Work to complete |
Go line by line through the entries below and copy those containing the string "icon".

Supplied entries |

::::::::

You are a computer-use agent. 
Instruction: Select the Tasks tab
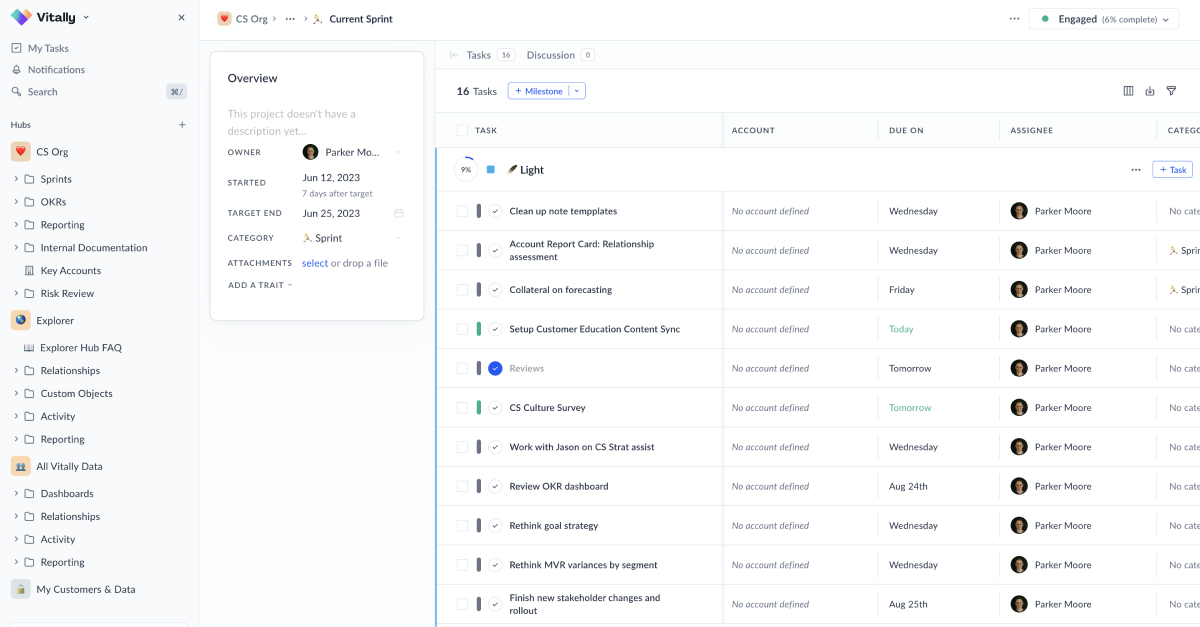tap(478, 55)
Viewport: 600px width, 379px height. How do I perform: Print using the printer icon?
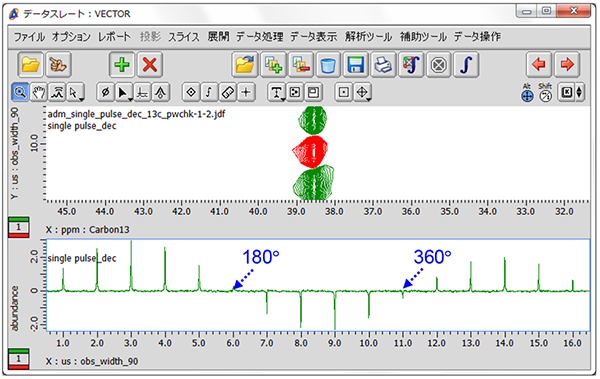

::::::::

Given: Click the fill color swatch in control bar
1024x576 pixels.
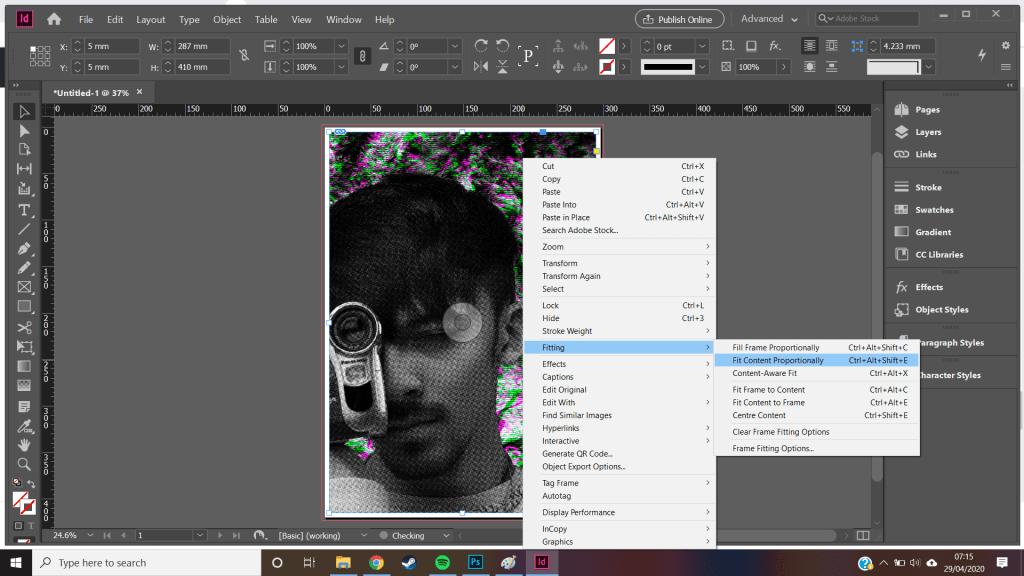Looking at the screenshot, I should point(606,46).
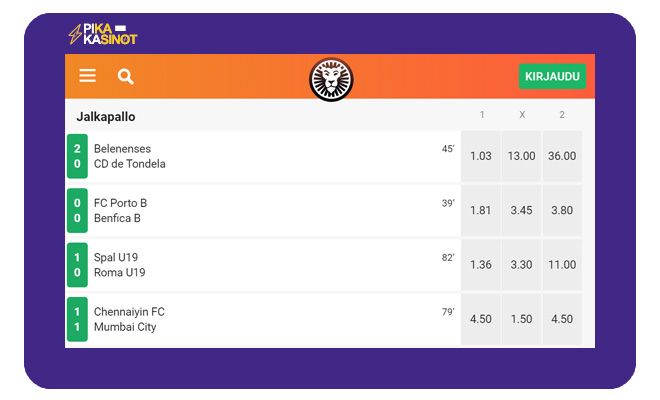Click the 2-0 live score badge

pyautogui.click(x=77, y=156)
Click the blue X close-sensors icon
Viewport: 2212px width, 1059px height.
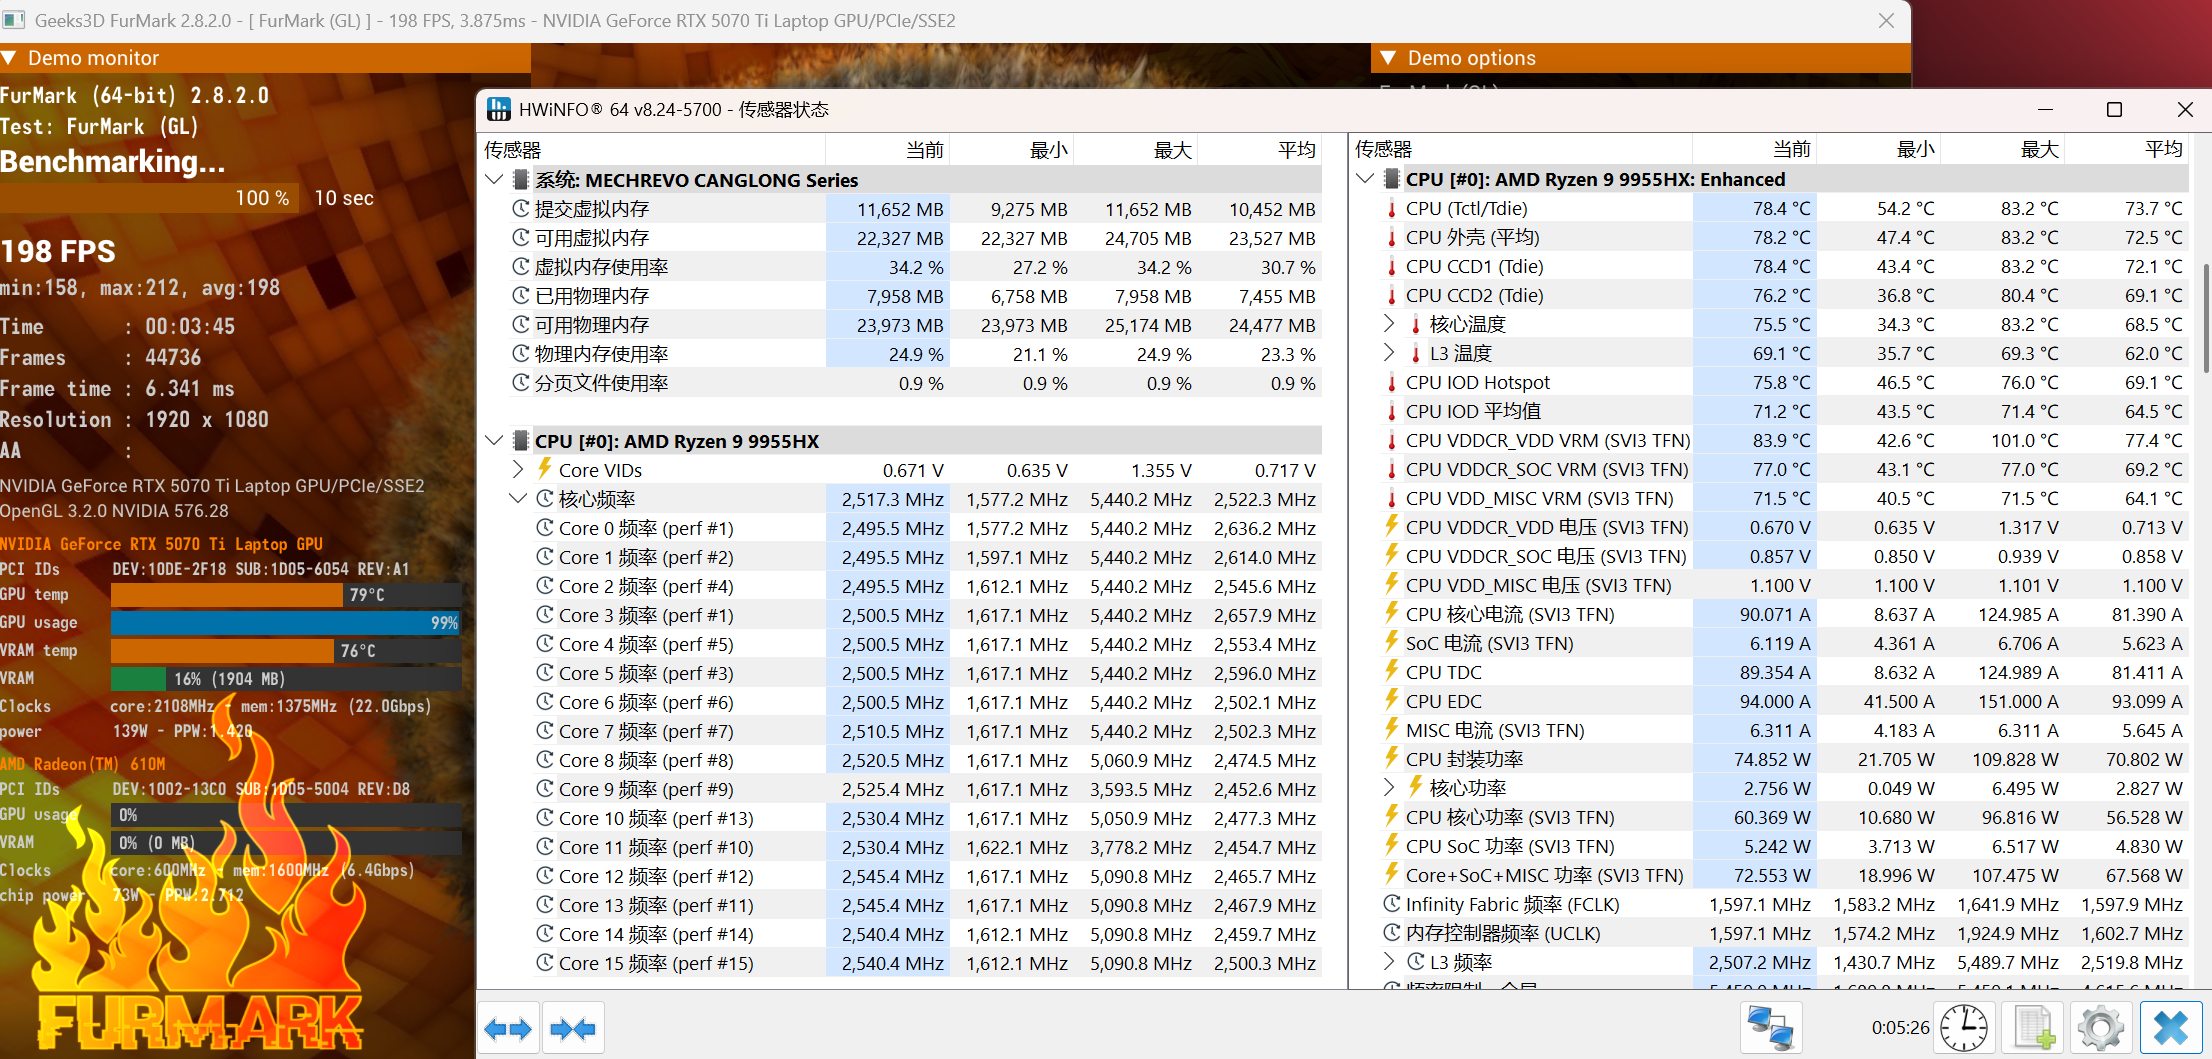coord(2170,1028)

::::::::

Task result |
Viewport: 600px width, 379px height. How do I perform: Print using the printer icon?
Click the blue X close-sensors icon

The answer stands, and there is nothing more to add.